*EXTRACT PROVIDED:*
BRAINLIFE Brain Tumor Medical Database

Etiology and PathogenesisHereditary Tumor Syndromes


Cancer Res 1993 Mar 1;53(5):957-61 (Case Report)


Abstract

Turcot's syndrome of glioma and polyposis occurs in the absence of germ line mutations of exons 5 to 9 of the p53 gene

Kikuchi T, Rempel SA, Rutz HP, de Tribolet N, Mulligan L, Cavenee WK, Jothy S, Leduy L, Van Meir EG

Laboratoire de Genetique et Biologie des Tumeurs, Centre Hospitalier Universitaire Vaudois, Lausanne, Switzerland

 

The term "Turcot's syndrome" has been used to describe approximatively 55 patients with an association of colonic polyposis and primary neuroepithelial tumors of the central nervous system. 
The p53 tumor suppressor gene is a possible candidate underlying the syndrome because 
(a) mutations in the p53 gene are ubiquitous in human cancer, including colon carcinoma and gliomas, and 
(b) somatic or germ line mutations of the p53 tumor suppressor gene cause the Li-Fraumeni syndrome, which is characterized by the association of breast and soft tissue tumors. 
We determined the DNA sequence of the conserved regions of the p53 gene (exons 5 to 9) in the tumor tissues and lymphocytes of two patients with glioma-polyposis and found that mutations did occur as independent tumor-specific alterations but did not involve the germ line of these patients, suggesting that p53 may play a role in progression but not initiation of the disease.

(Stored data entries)
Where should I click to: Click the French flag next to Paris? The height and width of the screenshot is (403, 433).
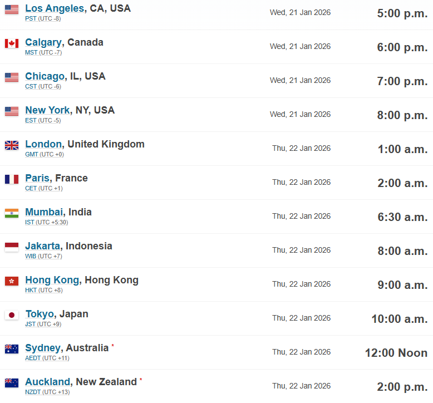12,179
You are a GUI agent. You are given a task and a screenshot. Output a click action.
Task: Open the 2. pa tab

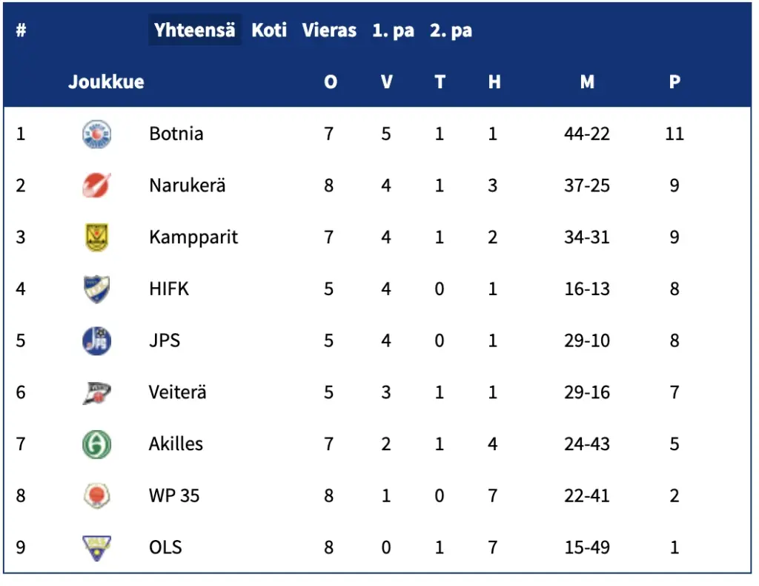click(451, 30)
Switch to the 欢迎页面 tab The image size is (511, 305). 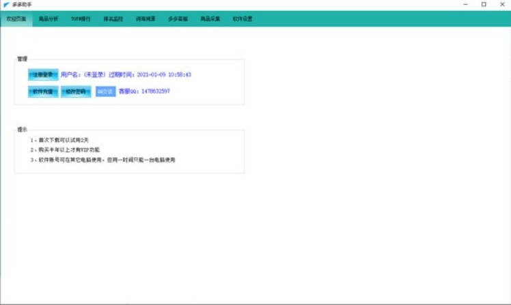point(16,19)
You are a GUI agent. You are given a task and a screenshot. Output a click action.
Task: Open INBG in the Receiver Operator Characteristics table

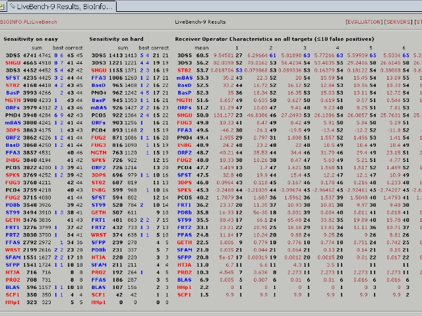[184, 145]
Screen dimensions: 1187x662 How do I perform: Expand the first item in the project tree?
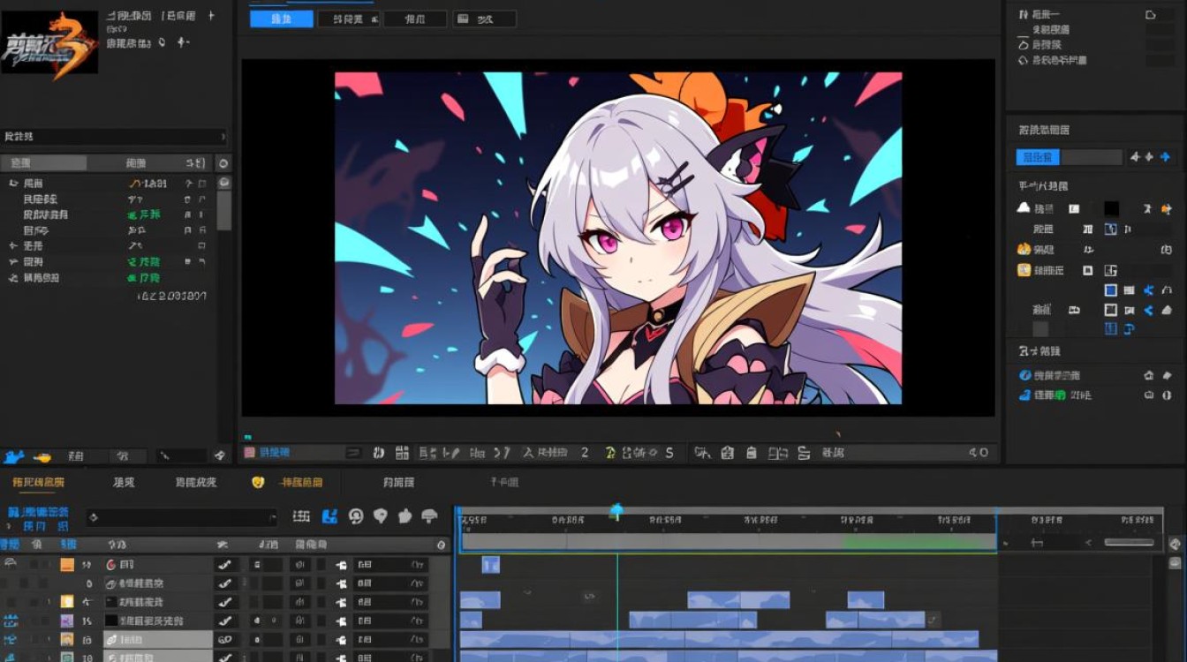coord(13,183)
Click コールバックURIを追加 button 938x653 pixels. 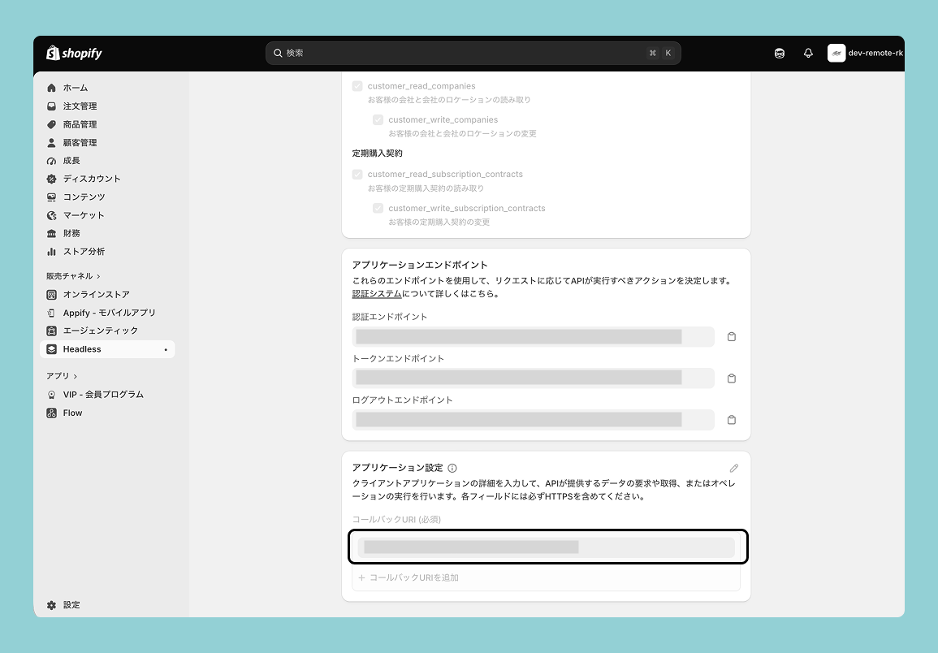pyautogui.click(x=408, y=578)
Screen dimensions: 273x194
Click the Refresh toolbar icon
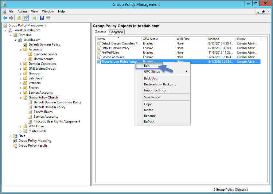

*REQUIRED WORK:*
In the abstract on Turcot's syndrome, which exons of the p53 gene had their DNA sequence determined? List each exon number separately. The data shown above is unrelated to the abstract on Turcot's syndrome.

*WRITTEN SOLUTION:*
5, 6, 7, 8, 9